Tuesday, February 28, 2006

Happy Fat Tuesday!

A week from today, I’ll be an adult. OK, I’ve been all mature for years, but you know, 30 sounds official.

What a weird and bitter sweet Lent this will be. For starters, it will be the first one in years I haven’t given up something. I could always fall back on my usual choice of soda, but honestly I don’t like most of the diet stuff, so I barely drink any now. It would hardly be a sacrifice, but compared to giving yourself for crucifixion to atone for the sins of everyone, I would think anything given up for lent is a joke. Ya know? What a weird little tradition.

Today I woke up at 6. I just don’t sleep well, or I should say I don’t sleep well until a day comes along with I have to get up early. Like Sunday, I could have slept until noon, but I had existing plans dragging me out of bed before 10. Today’s unneeded sunrise awakening gave me some time to sit and read.

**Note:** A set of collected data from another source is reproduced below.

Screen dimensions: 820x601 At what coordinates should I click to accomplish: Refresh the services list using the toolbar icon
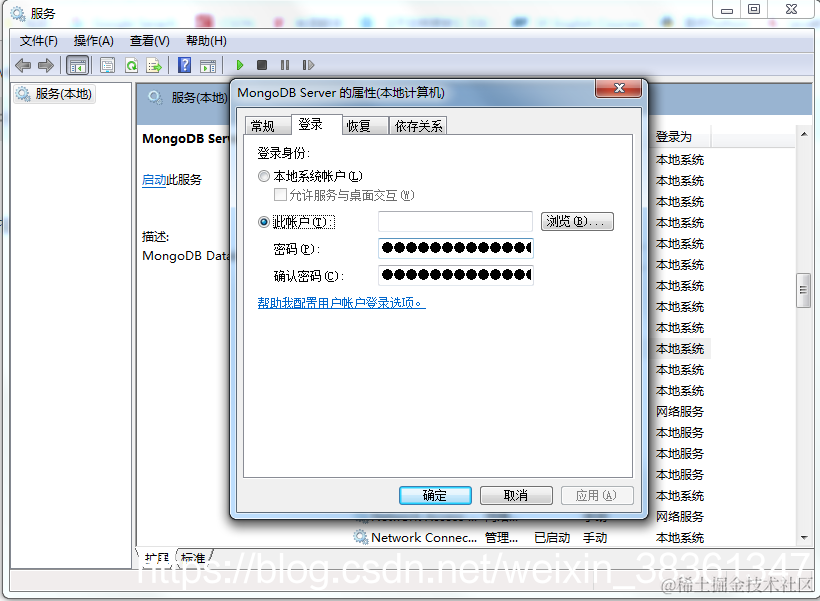click(130, 65)
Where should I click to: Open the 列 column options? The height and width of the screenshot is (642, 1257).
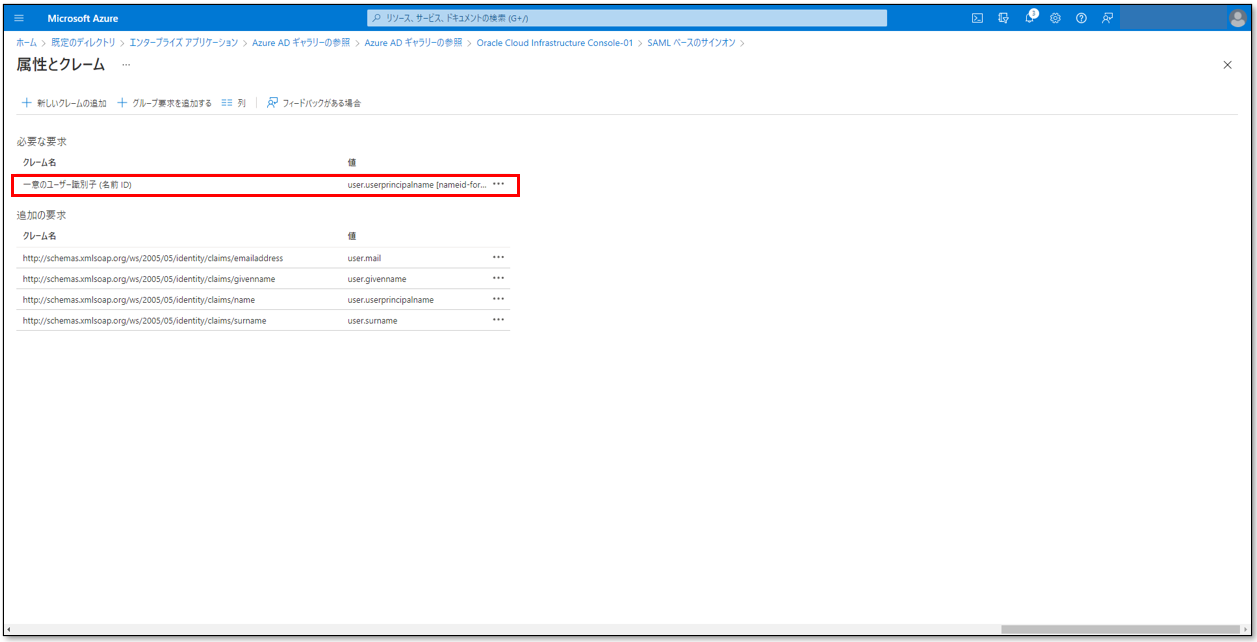click(233, 103)
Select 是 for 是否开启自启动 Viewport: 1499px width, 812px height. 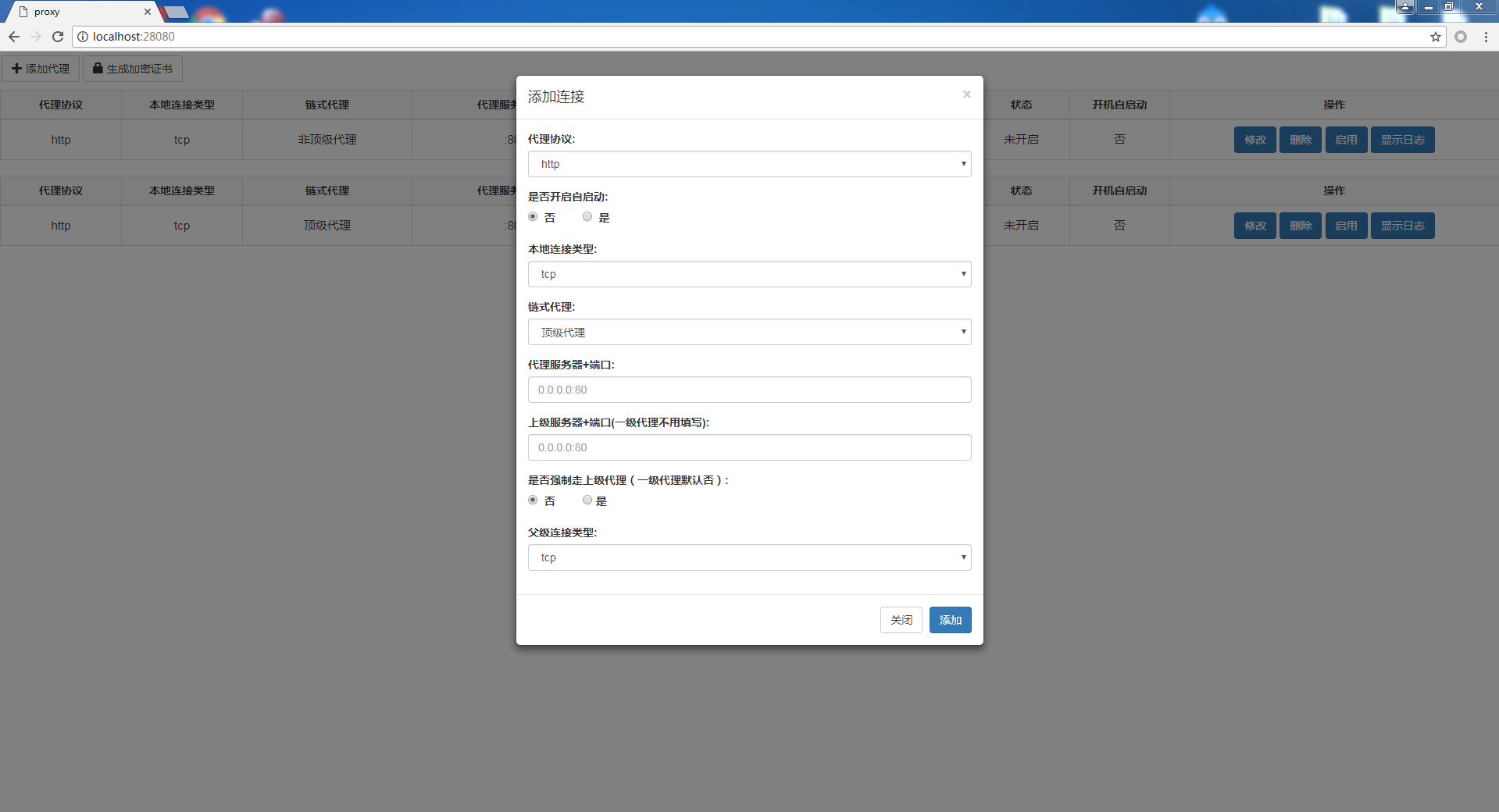(x=587, y=217)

I cracked open “What should I do with My Life” and polished off most of what I had left. It was a Christmas gift and I’ve been thumbing through it in my free time. It asks you to do a lot of self evaluation. Unlike lots of career books, it doesn’t come with exercises or quizzes. Instead it gives you stories of people who followed their dreams. Some succeeded, some failed and many found success really wasn’t what they expected and just as many found clarity in failure. It is a great book, because it stresses the importance of asking these questions. For myself, I’m constantly exploring the “what should I do with my mortal existence?” question.

The possibilities are endless, but then again, they’re getting limited. I could go back to finish my biology degree, study for the MCAT and start med school in 3 years. Then do clinicals, class work and a residency and I’d be practicing just in time to turn 40. Long story short, it isn’t realistic. It also isn’t what I want to do.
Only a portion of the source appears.